Layers of secrets and terror await a group of five urban explorers who infiltrate the abandoned Paragon Hotel, the once-elegant structure sought out by the rich and famous in Asbury Park's heyday. Scheduled now for demolition on the neglected Jersey Shore, its astounding architecture and fascinating history hide the macabre secrets of the rich eccentric who erected it, as well as a far more malevolent force.
Frank Balenger has ostensibly joined this group of educated adventurers - creepers - led by an aging college professor to write a story on the phenomenon of urban exploration for the New York Times. But the hotel isn't the only keeper of secrets; the motivations of the entire group are obscured by their simply stated goal of revisiting a preserved but abandoned past.
As doors are opened and the gold-plated veneer of gentility stripped within the Paragon's bulwarks, storms of nature and the basest human urges converge on the horrified explorers locked in a mortal struggle to escape the crumbling edifice with their lives.
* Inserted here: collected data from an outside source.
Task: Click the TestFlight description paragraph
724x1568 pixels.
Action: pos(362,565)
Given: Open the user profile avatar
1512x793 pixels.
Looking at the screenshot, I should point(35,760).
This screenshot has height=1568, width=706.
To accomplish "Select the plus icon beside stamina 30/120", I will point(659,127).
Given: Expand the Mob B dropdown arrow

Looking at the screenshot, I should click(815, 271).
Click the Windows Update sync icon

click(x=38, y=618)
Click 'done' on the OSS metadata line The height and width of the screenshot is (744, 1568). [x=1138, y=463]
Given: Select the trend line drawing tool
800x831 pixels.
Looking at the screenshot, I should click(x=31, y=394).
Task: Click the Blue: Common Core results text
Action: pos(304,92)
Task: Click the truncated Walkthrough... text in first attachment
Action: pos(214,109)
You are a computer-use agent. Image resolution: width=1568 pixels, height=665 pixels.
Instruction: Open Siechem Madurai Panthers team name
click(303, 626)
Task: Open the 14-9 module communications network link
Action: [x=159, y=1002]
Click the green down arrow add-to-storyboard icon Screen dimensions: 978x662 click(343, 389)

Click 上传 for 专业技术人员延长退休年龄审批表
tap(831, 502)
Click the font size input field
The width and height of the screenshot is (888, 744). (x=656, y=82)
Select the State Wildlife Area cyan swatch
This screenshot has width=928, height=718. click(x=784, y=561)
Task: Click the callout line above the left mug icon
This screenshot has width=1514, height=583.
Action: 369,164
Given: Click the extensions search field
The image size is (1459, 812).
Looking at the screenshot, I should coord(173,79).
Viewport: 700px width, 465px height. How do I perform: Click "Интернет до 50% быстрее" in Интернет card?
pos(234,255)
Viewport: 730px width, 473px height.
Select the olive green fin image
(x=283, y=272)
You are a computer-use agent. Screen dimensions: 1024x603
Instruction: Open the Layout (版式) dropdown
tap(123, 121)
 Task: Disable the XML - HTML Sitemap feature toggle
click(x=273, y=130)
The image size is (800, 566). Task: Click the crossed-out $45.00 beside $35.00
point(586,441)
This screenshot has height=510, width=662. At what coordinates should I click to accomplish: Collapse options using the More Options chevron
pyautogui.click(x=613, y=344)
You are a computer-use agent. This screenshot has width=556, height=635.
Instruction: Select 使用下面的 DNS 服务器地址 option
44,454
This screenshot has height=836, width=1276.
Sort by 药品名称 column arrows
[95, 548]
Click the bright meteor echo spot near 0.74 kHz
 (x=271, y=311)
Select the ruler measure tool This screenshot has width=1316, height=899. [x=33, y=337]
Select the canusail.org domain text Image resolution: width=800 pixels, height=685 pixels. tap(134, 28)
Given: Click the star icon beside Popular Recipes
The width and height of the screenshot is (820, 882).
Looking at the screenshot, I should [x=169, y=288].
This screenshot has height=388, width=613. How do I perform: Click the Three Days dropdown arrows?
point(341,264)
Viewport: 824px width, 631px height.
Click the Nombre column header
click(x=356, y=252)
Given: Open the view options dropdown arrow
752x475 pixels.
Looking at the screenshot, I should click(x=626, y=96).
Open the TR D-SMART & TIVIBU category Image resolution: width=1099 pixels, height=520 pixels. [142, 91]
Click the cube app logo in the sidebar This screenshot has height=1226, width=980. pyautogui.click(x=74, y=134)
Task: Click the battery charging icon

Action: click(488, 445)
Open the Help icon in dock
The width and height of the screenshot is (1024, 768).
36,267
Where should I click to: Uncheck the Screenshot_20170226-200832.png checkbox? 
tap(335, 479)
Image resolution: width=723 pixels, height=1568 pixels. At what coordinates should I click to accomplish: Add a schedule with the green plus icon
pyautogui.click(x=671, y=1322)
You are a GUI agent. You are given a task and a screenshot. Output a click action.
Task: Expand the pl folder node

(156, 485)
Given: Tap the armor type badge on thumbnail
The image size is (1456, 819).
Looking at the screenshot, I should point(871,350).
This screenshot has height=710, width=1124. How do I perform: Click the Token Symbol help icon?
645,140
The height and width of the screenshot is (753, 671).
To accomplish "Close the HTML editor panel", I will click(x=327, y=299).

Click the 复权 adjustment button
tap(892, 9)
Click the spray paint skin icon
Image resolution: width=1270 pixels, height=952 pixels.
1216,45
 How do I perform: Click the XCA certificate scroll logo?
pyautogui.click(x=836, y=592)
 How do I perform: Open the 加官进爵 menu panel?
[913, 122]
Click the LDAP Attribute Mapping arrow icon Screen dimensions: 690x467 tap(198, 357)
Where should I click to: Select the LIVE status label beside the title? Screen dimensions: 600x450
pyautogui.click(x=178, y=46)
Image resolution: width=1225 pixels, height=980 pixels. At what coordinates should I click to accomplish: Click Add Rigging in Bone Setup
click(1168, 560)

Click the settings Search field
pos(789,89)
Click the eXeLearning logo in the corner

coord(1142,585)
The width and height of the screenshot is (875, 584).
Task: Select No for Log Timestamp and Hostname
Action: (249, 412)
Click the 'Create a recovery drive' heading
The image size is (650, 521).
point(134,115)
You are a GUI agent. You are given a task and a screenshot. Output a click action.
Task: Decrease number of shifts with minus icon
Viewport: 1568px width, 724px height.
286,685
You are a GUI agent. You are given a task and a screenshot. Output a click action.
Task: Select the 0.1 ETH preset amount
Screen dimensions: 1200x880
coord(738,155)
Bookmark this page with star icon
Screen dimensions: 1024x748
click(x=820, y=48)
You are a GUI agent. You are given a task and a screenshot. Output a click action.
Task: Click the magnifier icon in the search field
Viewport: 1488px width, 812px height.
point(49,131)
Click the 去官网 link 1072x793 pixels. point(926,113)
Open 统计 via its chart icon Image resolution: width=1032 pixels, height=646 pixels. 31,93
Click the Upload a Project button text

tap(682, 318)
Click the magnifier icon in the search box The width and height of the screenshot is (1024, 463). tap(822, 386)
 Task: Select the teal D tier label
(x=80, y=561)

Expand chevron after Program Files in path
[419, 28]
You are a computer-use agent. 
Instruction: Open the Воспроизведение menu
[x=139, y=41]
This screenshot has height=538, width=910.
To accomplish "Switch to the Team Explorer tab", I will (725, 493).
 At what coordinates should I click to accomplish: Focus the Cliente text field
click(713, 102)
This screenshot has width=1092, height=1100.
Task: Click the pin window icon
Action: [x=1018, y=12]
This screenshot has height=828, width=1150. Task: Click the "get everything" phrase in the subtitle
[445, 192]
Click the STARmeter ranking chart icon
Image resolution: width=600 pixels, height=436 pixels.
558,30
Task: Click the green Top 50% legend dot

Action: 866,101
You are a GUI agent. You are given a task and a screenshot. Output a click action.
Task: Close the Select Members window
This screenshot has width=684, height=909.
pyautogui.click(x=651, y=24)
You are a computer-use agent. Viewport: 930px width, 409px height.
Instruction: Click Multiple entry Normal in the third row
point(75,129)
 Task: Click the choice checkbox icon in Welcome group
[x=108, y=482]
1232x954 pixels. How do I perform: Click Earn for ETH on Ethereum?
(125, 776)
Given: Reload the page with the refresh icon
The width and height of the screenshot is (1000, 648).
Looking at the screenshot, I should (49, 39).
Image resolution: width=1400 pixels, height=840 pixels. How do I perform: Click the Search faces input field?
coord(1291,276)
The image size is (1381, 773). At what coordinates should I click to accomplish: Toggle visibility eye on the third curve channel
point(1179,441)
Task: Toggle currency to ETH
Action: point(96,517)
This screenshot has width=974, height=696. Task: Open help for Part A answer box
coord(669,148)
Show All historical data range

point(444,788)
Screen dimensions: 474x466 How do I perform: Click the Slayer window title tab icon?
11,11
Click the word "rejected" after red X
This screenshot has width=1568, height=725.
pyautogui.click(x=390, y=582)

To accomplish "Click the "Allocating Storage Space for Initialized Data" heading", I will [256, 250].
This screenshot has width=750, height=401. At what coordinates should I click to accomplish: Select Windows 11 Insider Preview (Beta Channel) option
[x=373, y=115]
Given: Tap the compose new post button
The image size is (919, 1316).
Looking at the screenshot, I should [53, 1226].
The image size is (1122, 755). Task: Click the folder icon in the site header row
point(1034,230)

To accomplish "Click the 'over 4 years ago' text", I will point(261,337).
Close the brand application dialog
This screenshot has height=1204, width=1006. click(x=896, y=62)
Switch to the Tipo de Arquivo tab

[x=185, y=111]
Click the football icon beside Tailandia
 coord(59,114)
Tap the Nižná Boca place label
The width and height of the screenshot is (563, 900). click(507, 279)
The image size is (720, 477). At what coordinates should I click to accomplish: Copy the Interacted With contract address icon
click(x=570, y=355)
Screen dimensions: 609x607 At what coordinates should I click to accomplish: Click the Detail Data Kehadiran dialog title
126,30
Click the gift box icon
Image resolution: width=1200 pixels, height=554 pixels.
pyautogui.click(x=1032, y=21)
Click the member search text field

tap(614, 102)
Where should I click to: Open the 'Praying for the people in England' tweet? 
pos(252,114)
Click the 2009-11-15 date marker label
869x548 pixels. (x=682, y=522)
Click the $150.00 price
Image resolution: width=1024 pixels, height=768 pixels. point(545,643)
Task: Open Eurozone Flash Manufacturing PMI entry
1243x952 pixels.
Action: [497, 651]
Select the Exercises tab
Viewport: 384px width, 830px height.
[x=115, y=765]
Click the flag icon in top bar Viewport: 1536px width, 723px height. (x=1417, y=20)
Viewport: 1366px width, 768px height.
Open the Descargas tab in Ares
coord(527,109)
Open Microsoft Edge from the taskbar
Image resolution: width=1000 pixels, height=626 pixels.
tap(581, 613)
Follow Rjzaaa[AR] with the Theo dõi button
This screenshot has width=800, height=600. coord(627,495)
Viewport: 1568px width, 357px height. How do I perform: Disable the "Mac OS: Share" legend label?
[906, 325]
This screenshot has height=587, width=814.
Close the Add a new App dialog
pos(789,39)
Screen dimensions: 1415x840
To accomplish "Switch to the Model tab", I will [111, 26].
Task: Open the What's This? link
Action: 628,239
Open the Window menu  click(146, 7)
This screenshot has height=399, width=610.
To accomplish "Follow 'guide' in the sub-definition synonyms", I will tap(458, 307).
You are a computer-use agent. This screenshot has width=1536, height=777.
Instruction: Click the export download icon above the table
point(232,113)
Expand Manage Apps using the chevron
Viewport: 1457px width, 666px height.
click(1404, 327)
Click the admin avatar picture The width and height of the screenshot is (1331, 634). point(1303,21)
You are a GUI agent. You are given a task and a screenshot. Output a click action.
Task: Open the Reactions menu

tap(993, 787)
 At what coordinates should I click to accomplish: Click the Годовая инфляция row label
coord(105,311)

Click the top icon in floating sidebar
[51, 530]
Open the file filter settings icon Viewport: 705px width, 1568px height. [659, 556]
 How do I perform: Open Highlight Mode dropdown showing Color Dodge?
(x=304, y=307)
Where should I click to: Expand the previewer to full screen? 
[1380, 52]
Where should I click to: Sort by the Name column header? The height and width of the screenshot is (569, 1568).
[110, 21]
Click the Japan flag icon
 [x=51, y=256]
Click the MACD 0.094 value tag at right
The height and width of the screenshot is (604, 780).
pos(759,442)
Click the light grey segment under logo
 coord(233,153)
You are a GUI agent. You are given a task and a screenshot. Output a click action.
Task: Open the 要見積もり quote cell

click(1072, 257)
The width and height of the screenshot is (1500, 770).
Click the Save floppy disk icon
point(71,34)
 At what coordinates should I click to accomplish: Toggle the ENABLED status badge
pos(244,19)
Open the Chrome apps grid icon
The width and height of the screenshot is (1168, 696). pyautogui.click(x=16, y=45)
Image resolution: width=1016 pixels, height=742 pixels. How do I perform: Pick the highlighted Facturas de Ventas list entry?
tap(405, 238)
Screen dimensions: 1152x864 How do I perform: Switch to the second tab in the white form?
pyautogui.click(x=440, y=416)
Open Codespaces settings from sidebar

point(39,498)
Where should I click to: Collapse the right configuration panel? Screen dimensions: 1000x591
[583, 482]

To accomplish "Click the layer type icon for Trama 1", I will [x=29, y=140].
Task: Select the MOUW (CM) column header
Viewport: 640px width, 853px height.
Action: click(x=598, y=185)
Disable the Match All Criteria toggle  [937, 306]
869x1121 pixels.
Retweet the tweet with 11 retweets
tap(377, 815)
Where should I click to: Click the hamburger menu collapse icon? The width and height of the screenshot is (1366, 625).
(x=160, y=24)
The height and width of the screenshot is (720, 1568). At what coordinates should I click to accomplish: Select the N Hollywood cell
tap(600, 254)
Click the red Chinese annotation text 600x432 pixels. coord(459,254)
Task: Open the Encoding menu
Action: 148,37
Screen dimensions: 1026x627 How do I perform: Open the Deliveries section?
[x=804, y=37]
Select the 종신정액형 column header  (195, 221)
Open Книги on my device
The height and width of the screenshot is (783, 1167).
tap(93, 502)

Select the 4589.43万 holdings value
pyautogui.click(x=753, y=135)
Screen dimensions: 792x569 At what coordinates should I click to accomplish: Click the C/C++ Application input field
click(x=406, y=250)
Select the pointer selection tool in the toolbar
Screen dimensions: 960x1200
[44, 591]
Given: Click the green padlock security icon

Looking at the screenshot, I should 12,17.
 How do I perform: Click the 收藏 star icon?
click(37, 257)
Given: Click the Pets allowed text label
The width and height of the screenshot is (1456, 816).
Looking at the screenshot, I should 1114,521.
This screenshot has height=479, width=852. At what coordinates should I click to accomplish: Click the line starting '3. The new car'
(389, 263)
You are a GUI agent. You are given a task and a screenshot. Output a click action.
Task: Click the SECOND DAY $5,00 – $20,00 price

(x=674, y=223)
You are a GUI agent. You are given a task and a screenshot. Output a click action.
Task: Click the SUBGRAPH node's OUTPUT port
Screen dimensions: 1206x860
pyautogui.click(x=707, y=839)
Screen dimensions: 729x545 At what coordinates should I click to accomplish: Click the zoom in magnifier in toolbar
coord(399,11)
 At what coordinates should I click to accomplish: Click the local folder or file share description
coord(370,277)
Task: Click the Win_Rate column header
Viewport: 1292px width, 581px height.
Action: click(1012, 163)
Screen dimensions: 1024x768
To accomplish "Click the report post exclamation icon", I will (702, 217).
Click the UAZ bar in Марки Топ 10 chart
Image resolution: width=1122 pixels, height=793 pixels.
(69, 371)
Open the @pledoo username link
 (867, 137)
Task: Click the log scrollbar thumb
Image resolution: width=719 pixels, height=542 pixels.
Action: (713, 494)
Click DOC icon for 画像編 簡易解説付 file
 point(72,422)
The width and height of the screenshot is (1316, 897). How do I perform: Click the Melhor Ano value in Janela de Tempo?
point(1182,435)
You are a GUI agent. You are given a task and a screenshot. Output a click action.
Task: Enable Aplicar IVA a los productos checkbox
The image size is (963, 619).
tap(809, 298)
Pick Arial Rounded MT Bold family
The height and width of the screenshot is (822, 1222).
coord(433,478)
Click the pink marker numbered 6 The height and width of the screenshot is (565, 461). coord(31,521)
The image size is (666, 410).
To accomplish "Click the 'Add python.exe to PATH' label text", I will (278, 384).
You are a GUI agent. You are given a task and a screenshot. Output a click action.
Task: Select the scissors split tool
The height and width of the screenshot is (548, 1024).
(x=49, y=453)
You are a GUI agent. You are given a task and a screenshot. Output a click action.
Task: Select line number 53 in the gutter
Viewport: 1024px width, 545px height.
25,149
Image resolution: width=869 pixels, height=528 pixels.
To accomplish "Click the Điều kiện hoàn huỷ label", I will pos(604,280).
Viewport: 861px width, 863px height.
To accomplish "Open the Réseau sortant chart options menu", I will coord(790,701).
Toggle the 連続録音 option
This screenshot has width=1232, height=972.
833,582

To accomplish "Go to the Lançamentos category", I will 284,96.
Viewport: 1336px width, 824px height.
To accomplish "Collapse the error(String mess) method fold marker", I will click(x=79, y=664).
Morrell's plot twists as relentlessly as the winding staircases inside the monolithic structure Balenger and the others navigate in an adrenaline-fueled, storm-tossed thrill ride wrapped in darkness and menace. Balenger is the perfect tortured type around whom good adventure series are built; indeed, Morrell's second Balenger vehicle, Scavenger, will see release in the spring of 2007. If it's anywhere near the heart-pumping, nerve-fraying puzzle that distinguishes Creepers, it will have bestseller written all over it.